I see that the Jackson (MS) Clarion-Ledger had picked up on the appearance of gubernatorial condidate Haley Barbour's picture on the Web site of the Council of Conservative Citizens (CCC), which as I mentioned a few days ago is the unreconstructed successor group to the White Citizens Council:
Some of Republican gubernatorial candidate Haley Barbour's campaign material features the state flag and its Confederate battle emblem, a symbol many black voters find offensive. [And not just black voters - Bruce]
Barbour wears a lapel pin with the U.S. and state flags and he is in a photograph on the Web site of the Council of Conservative Citizens, a neo-Confederate group accused of racist views. Barbour says he doesn't know anything about the council. The picture was taken at a council-sponsored barbecue in July used to raise money for private academy school buses.
But Barbour says he wants to be the state's most successful Republican vote-getter among African Americans and has held closed-door strategy meetings with minorities. If elected, he says he will create a "colorblind" state government.
Missisissippi voters in a referendum in 2001 - California isn't the only state that causes itself trouble with these things - chose a state flag that prominently features the Confederate battle flag.
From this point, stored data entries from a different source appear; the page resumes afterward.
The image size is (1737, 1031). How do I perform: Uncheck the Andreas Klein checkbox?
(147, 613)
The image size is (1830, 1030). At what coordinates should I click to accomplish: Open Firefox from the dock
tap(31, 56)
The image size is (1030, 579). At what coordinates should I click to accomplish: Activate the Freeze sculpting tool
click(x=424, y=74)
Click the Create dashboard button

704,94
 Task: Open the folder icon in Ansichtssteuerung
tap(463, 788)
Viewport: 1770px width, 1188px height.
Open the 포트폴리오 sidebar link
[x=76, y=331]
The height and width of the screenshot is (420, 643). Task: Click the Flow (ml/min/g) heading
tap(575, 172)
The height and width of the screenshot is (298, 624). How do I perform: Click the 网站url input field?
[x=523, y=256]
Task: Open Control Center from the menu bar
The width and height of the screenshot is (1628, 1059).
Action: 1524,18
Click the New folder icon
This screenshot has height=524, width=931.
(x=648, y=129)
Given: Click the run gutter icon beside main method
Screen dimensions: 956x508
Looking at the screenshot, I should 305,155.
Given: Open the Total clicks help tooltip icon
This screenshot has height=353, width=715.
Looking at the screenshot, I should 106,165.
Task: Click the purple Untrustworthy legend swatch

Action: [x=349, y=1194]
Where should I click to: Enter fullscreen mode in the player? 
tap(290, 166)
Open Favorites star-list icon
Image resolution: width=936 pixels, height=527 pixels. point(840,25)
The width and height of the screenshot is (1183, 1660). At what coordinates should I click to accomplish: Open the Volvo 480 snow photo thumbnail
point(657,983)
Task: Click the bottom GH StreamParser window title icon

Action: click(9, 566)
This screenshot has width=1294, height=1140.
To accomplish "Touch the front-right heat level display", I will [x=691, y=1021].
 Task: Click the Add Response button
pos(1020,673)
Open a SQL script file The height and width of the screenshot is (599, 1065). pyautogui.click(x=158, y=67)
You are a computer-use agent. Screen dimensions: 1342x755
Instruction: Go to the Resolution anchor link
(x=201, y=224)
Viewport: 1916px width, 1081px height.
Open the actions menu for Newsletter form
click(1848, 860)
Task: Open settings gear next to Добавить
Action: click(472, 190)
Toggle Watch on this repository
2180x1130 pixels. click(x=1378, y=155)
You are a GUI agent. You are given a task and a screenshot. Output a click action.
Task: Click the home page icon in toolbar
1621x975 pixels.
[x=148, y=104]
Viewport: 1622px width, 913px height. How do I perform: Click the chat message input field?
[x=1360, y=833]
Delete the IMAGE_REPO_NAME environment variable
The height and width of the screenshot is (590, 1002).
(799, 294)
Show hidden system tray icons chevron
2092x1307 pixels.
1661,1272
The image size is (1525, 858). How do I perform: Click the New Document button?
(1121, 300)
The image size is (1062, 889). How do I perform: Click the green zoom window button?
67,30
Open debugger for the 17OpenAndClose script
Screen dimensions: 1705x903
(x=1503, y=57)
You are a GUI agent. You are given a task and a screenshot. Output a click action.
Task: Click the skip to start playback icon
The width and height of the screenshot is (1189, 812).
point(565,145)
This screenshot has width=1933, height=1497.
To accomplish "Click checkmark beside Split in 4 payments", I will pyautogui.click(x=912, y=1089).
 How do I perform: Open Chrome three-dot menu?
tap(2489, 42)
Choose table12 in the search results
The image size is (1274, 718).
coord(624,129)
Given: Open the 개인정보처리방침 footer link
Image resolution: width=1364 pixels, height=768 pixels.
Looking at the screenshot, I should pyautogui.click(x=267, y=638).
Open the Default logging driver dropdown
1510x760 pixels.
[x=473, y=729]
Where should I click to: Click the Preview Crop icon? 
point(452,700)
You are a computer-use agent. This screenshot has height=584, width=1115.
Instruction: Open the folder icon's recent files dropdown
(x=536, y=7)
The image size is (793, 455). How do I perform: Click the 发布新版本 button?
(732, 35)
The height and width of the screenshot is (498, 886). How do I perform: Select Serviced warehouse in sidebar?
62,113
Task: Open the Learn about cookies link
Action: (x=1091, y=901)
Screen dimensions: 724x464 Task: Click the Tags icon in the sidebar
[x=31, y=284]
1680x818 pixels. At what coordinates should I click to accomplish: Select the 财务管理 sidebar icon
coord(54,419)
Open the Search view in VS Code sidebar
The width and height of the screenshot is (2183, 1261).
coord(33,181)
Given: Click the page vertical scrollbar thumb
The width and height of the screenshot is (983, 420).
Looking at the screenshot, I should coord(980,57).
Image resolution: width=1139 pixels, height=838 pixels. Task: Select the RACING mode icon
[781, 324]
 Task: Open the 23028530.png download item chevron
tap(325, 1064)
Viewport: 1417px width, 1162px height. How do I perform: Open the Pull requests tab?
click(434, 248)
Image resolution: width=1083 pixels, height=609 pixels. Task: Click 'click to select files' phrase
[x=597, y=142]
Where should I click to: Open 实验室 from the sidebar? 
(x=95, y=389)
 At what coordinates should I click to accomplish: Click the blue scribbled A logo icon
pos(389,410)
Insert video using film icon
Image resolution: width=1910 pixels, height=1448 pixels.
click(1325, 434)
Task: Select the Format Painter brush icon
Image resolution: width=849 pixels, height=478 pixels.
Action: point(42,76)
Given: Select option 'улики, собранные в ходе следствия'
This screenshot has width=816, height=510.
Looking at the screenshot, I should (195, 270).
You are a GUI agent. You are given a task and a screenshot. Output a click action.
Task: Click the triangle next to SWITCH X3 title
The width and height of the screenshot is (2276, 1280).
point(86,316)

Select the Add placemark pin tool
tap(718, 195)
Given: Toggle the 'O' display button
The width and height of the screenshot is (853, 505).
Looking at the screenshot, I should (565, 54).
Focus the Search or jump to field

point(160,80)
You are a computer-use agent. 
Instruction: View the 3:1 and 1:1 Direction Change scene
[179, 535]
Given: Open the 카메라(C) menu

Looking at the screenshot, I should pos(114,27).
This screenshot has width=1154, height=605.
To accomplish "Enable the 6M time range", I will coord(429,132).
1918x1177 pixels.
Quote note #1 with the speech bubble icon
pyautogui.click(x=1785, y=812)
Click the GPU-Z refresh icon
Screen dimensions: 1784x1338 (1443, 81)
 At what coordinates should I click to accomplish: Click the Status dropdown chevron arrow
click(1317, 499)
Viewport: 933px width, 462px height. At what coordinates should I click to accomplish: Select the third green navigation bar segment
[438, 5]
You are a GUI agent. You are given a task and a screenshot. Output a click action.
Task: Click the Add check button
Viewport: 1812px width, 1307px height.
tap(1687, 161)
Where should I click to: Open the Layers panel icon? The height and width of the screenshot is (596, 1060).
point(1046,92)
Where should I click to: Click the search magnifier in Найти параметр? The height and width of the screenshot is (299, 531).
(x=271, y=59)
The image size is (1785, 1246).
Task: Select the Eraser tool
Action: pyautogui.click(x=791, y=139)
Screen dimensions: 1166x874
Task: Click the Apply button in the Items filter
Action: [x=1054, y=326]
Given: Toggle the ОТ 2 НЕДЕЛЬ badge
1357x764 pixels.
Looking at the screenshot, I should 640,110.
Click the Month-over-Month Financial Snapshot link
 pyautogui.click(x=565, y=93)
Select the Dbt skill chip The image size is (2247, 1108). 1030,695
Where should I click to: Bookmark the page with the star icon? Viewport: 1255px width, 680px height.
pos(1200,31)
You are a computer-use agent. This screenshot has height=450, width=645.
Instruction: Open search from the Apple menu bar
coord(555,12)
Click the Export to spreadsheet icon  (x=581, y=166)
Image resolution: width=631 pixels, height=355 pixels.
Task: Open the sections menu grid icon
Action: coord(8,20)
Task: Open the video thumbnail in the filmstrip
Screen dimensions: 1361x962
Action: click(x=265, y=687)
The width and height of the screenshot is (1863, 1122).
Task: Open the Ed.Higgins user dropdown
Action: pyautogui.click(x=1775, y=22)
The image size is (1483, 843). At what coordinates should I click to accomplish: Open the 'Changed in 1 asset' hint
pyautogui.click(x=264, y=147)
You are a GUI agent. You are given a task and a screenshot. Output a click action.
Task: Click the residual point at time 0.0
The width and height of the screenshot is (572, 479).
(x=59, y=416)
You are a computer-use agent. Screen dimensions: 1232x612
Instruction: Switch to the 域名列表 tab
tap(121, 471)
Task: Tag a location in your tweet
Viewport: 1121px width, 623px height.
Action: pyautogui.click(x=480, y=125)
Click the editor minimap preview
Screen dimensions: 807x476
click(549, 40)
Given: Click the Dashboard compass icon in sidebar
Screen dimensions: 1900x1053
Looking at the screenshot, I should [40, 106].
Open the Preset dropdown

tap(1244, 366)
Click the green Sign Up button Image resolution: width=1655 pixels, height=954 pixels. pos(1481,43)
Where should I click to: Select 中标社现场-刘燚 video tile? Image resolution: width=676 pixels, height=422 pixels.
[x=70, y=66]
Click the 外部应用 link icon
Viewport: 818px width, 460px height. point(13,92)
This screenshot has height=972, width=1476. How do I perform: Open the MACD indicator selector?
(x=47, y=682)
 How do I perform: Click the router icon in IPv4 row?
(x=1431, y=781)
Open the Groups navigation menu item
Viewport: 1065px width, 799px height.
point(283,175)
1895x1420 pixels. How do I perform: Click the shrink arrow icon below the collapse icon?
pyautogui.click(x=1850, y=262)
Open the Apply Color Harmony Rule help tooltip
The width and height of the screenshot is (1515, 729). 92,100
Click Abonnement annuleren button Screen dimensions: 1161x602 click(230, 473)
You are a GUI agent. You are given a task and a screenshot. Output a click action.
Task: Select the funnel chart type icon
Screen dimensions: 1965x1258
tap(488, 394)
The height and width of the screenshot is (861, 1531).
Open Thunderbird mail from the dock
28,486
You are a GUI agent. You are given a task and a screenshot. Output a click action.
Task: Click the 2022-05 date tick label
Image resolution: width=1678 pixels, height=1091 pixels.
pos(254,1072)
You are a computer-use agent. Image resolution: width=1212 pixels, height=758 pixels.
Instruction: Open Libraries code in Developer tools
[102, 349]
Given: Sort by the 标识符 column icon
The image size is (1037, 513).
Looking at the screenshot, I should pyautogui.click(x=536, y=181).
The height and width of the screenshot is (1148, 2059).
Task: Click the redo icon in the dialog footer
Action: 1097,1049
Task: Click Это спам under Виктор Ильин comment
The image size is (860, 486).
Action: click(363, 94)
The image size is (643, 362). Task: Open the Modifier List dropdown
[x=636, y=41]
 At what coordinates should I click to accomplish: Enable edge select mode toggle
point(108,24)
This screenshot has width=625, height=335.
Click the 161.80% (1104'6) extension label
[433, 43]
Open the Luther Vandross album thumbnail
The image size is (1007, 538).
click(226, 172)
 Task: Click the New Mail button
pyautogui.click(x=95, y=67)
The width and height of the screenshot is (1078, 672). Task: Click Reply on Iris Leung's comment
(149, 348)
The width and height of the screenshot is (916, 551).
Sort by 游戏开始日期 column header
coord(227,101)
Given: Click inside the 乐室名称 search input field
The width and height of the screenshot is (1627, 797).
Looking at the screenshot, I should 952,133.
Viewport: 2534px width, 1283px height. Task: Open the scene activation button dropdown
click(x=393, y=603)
It's a bit odd that the article dwells on the state flag, though. Willingly associating himself with the White Citizens Council is something that is of much more interest in terms of his political perspective. Barbour is a former chairman of the national Republican Party. Hanging out with the White Citizens Council isn't exactly what most people think a "compassionate conservatism" would look like. It sounds like old-fashioned mean conservatism is more Barbour's thing.